First-ever recording of all three Seegers performing together!
Some of the greatest figures in US and UK traditional and sociopolitical music joined one of their own – Peggy Seeger – onstage at London’s Queen Elizabeth Hall on May 29, 2005, in a concert celebrating Peggy’s 70th birthday and her half-century professional career. A member of America’s legendary musical Seeger family who married one of Great Britain’s leading folksingers and activists, Ewan MacColl, singer/songwriter/ folklorist/teacher Peggy is a crucial link between both countries’ traditional and topical music and its practitioners.
Three Score and Ten is a joyous and historic 2-CD document of Peggy’s birthday concert, which was arranged by her three children – Neill and Calum MacColl, both professional producers and musicians, and their sister Kitty, a graphic designer and sometime backing vocalist on her mother’s recordings.
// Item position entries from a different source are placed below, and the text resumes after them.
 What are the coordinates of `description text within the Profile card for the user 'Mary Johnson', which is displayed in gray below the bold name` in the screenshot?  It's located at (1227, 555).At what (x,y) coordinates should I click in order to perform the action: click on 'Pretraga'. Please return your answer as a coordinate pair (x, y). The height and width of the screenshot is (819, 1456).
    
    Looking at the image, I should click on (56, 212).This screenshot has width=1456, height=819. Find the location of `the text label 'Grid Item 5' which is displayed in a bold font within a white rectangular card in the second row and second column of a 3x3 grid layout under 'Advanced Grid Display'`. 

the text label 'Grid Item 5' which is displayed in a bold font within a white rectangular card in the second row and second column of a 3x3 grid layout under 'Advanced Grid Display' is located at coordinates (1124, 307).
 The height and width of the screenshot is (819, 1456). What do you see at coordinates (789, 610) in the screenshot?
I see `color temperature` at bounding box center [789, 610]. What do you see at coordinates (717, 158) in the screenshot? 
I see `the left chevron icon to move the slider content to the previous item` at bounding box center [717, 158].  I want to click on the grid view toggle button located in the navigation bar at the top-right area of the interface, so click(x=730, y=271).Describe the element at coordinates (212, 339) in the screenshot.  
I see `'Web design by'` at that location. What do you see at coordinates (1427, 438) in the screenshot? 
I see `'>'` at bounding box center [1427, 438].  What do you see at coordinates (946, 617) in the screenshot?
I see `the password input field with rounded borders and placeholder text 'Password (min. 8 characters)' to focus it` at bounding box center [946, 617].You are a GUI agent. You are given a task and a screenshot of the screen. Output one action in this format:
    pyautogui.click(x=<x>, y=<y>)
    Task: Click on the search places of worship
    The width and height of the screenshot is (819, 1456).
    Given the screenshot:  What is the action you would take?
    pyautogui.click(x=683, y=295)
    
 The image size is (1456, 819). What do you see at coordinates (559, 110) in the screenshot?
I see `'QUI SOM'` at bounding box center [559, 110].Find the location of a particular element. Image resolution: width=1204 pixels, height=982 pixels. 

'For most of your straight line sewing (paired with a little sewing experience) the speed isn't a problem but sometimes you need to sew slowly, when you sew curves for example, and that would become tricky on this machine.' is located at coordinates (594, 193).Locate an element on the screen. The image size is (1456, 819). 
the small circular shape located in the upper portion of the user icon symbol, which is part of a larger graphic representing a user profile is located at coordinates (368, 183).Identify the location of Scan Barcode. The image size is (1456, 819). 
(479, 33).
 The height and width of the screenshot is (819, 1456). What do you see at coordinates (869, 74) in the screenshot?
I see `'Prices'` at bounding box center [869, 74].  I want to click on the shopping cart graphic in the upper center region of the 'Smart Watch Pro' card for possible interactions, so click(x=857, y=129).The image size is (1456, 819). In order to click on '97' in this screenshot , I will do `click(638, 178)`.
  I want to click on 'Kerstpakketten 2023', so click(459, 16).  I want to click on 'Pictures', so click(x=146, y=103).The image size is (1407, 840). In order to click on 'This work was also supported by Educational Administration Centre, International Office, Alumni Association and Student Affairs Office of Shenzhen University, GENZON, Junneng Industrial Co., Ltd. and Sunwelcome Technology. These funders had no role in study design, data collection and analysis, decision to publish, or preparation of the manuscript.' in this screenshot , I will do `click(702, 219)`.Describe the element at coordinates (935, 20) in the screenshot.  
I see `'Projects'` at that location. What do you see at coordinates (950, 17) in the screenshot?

Originally broadcast in abridged form by the BBC, the concert’s two full sets feature Peggy (vocals, guitar, banjo, English concertina, piano, autoharp) on traditional and original favorites (including her proto-feminist anthem “Gonna Be an Engineer”), new compositions (the post-911 political reflections “Cavemen” and “Home Sweet Home”), and three spoken poems (dedicated to her mother, her late husband, and her partner Irene Pyper-Scott, one of the evening’s musical participants on vocals and spoons). She also performs the classic “First Time Ever I Saw Your Face,” the song her future husband MacColl would write about their first meeting (and later a Grammy-winner and #1 US chart single for Roberta Flack in 1972.)
In this family event, presented several weeks prior to Peggy’s actual June 17 birth date, she shares the stage with her half-brother Pete Seeger, the international folk/activism icon, and brother Mike (solo artist, old-time music expert and New Lost City Ramblers member) in one of their rare appearances together and the first-ever recording of all three together. Pete is also featured on three solo numbers, including “Where Have All the Flowers Gone,” while Mike performs a solo “Quill Ditty.”
The contingent of UK guest musicians, aside from Peggy’s children and Pyper-Scott, includes the legendary folksinger and multi-instrumentalist Martin Carthy, his wife and performance partner Norma Waterson (also a member of the traditionally oriented Watersons), and their daughter, singer/fiddler Eliza Carthy, a solo artist in her own right. Contemporary singer/songwriter/activist Billy Bragg, a spiritual descendant of the Seeger/MacColl agit-folk tradition, duets with Peggy on a delightfully spontaneous “Darling Annie” and fronts the ensemble on “If You Want a Better Life.” Also on hand to lend instrumental support are accordionist Graham Henderson and percussionist James McNally (a latter-day member of The Pogues).
With folk music as one of the strongest ties that bind cultures, families and history, Three Score and Ten is an indelible, frequently rollicking and often moving testament to the living legacy of a great creative artist and that of her fellow musicians, family, friends and the traditions they celebrate and extend.